La boda, celebrada cinco años atrás, no fue un evento ostentoso, sino una ceremonia íntima en una colina que miraba hacia el mar. Jimin vestía de blanco impecable, sus ojos convertidos en dos crecientes de luna por la felicidad, mientras Jungkook, con las manos temblorosas y los ojos empañados en lágrimas, le juraba amor eterno frente a un puñado de personas que testificaban el nacimiento de una nueva familia. Aquella noche, bajo el manto de estrellas, grabaron en sus corazones una promesa: "En la salud y en la enfermedad, en la paz y en la guerra, hasta que el último suspiro nos separe".
Los primeros cuatro años de matrimonio fueron un remanso de paz.
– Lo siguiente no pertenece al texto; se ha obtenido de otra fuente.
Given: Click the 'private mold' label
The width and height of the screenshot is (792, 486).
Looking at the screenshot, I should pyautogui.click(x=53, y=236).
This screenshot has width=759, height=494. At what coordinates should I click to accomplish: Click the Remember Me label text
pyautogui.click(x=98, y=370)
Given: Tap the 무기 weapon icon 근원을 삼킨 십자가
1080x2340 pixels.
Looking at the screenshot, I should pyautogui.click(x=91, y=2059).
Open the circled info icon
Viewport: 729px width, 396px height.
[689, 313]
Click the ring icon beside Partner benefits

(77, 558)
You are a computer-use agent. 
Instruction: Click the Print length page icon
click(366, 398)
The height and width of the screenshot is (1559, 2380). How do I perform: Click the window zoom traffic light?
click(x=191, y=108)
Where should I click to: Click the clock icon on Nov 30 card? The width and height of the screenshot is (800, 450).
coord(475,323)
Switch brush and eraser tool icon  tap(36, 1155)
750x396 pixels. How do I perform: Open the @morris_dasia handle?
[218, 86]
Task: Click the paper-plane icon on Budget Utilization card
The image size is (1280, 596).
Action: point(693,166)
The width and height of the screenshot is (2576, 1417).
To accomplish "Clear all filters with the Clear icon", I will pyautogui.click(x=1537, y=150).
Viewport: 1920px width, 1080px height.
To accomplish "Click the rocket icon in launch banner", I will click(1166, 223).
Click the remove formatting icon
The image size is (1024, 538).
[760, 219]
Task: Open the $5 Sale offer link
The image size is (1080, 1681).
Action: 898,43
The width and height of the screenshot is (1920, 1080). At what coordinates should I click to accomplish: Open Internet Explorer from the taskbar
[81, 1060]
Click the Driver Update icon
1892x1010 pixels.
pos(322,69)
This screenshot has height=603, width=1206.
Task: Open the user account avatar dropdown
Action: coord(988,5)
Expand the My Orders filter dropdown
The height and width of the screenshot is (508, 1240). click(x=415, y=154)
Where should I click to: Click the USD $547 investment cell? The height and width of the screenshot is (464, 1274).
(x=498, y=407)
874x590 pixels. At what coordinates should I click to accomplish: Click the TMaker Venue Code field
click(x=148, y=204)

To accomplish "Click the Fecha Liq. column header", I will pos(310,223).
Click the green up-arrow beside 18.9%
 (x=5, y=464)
Construyeron un hogar, compartieron rutinas, pelearon por tonterías como quién se había terminado el último café y se reconciliaron con besos que sabían a eternidad. Sin embargo, el cuadro no estaba completo. Ambos anhelaban un eco de su amor, una vida nacida de la suya.
Y entonces, el milagro ocurrió.
El día que la prueba dio positivo, el llanto de Jimin llenó la habitación, un llanto de pura incredulidad y gozo. Jungkook lo había cargado entre sus brazos, girando sobre su propio eje mientras besaba cada rincón del rostro de su esposo. Estaban esperando un bebé. Una niña.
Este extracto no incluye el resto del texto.